There are 4 types of batteries found in rechargeable bicycle lighting systems today. In order of price (least to most), they are: Lead Acid, Nickel Cadmium (Ni-Cad), Nickel Metal Hydride (NiMH) and Lithium-Ion (Li-ion). Here's how they compare:

Lead Acid batteries are the most common power source on inexpensive lighting systems. Lead Acids hold their charge for longer periods between use, which is a valuable feature for an occasional night rider. They also dim gradually during use so you'll have some light even if the battery is fading. The primary drawback is about twice the weight of the better batteries for the same capacity. Also, they typically last between 200 and 400 charging cycles, whereas superior models will last through 300 to 2,000 cycles.

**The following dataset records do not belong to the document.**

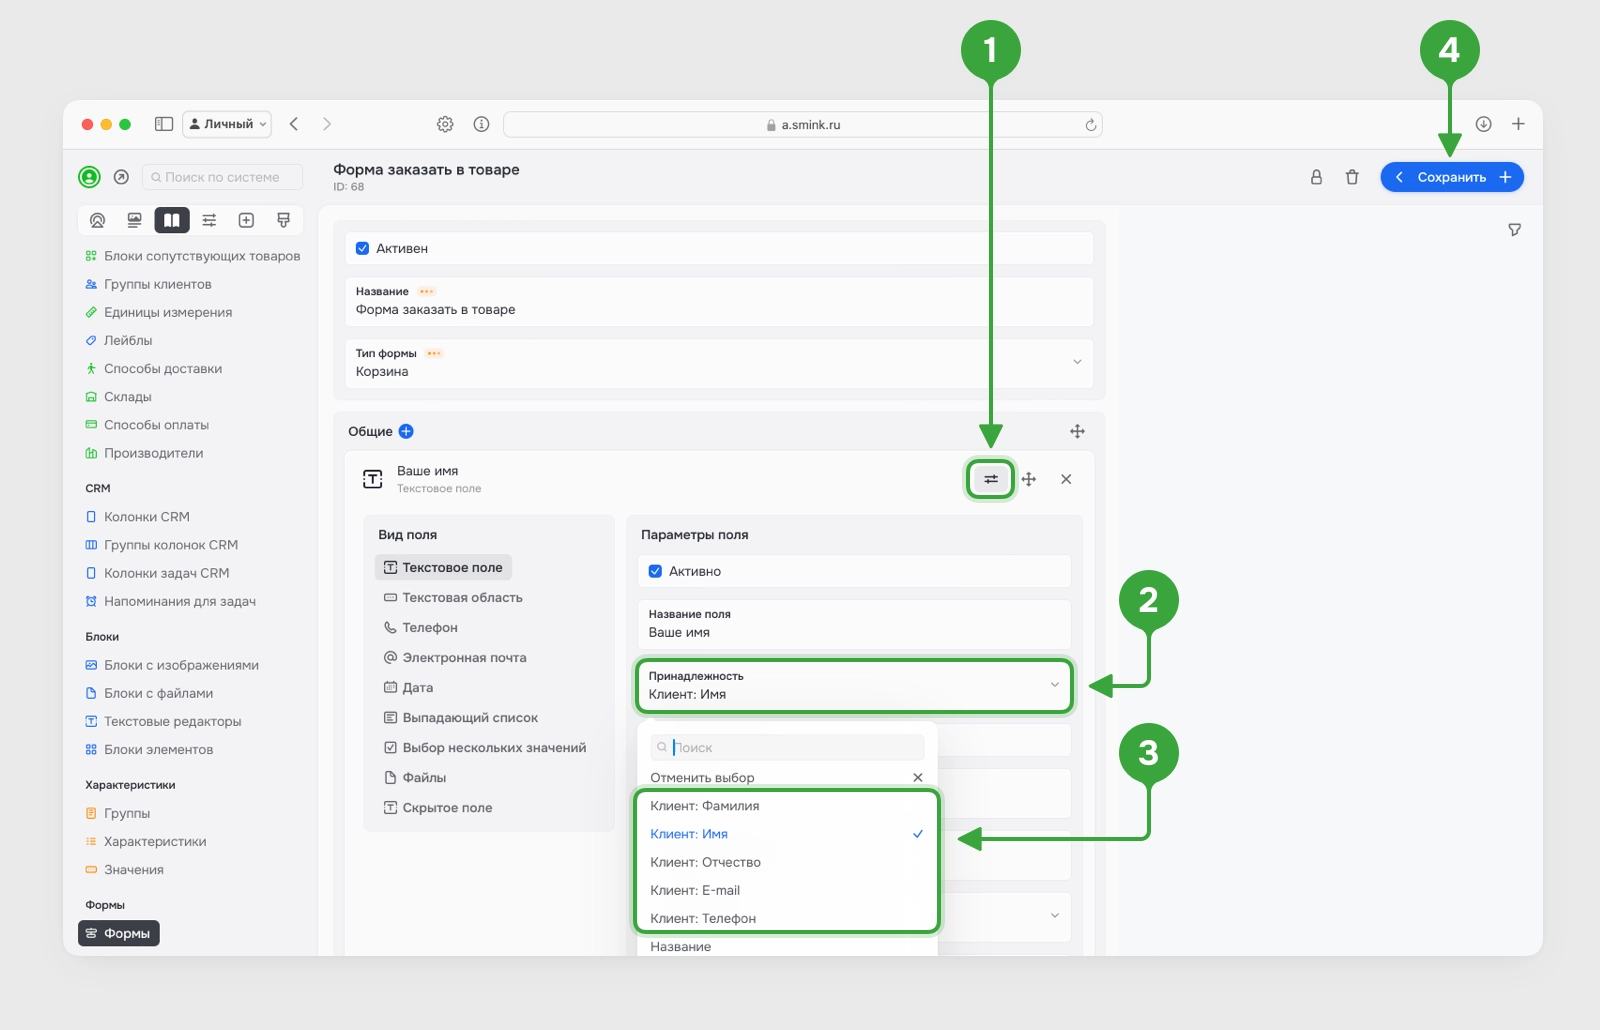
Task: Click the trash delete icon in header
Action: pos(1352,177)
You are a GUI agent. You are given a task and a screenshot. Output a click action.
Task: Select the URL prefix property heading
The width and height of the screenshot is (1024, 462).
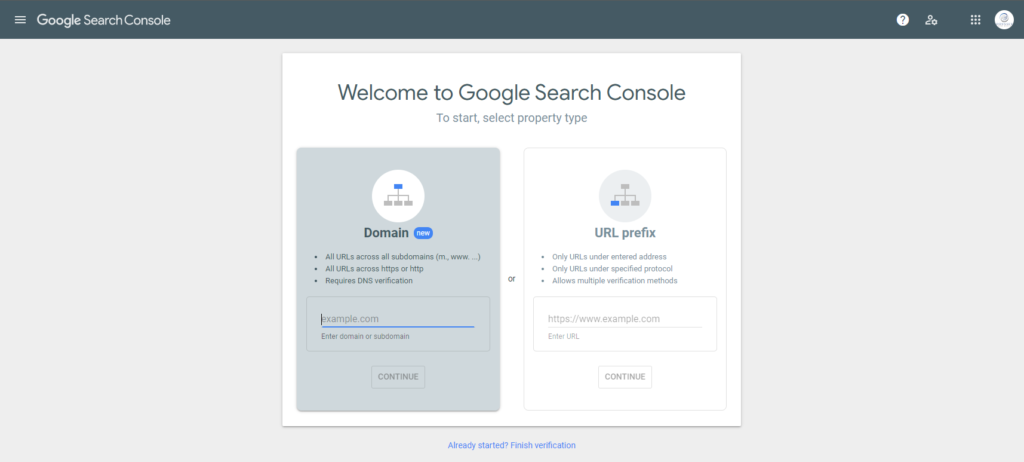tap(625, 233)
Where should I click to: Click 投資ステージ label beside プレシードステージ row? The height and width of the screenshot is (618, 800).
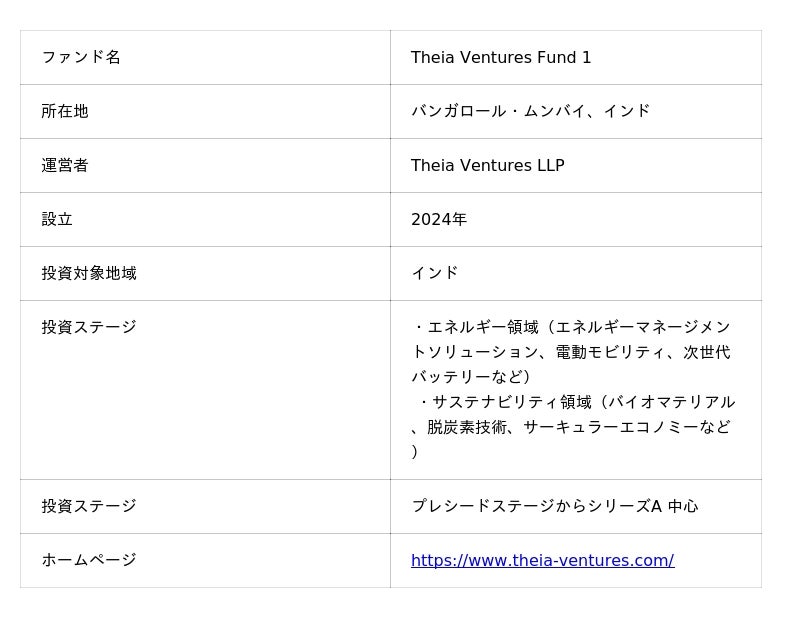89,506
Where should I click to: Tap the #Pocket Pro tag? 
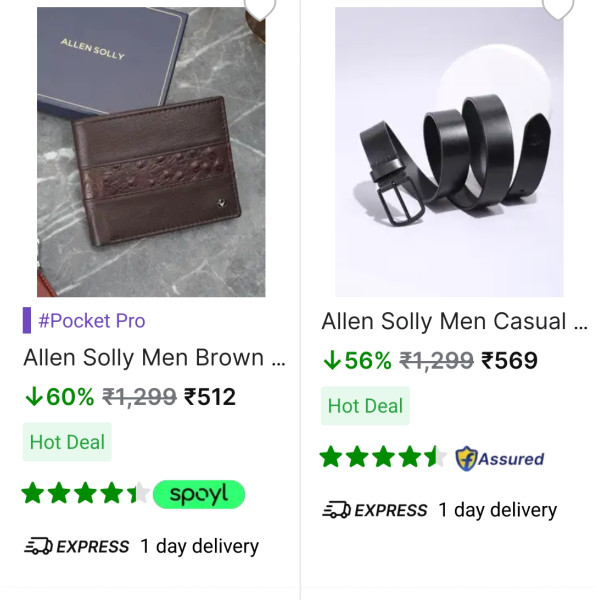pyautogui.click(x=91, y=321)
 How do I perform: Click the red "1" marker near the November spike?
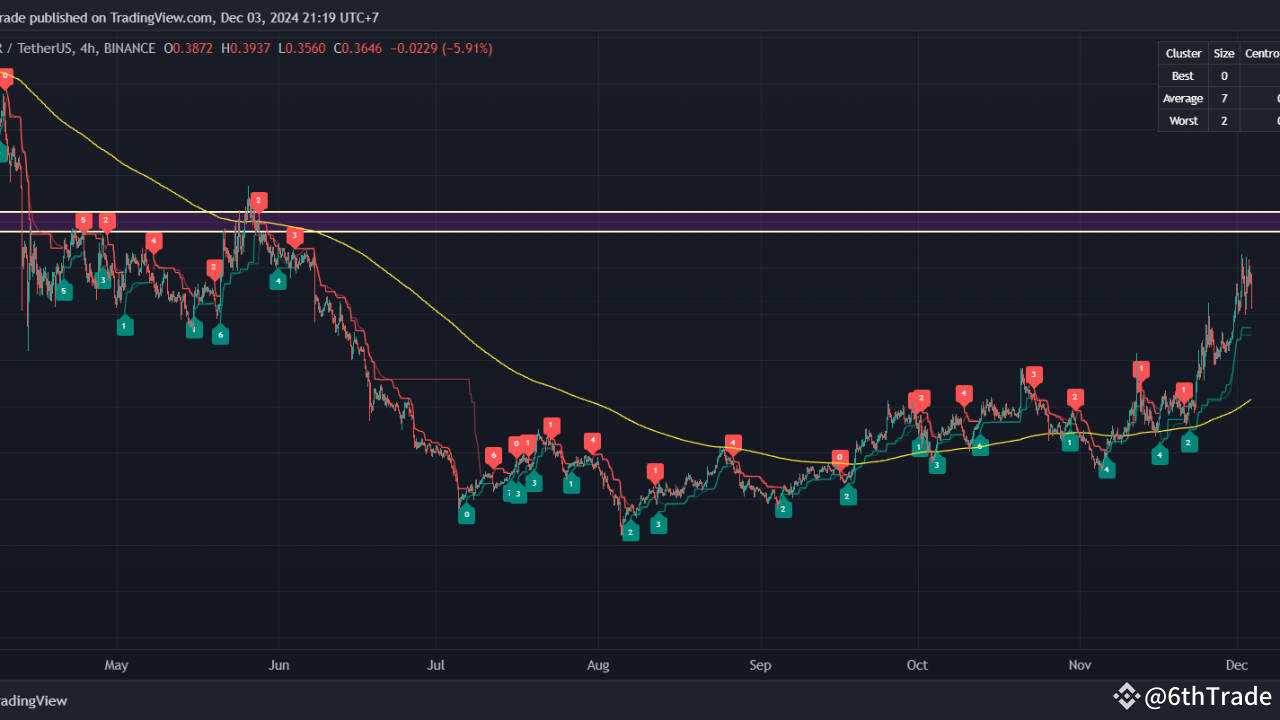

Lead Acid batteries will also lose more of their capacity in cold weather than the better ones.

Ni-Cads are popular because they're moderately priced, lighter and smaller than Lead Acids, less affected by weather, and are safely charged with simple chargers. A common misconception concerning Ni-Cad batteries, is a problem with "memory." You may have heard that you need to fully drain a Ni-Cad battery otherwise it will remember where you began charging it and only retain that much capacity. This has never been proven in consumer batteries or cycling lighting systems.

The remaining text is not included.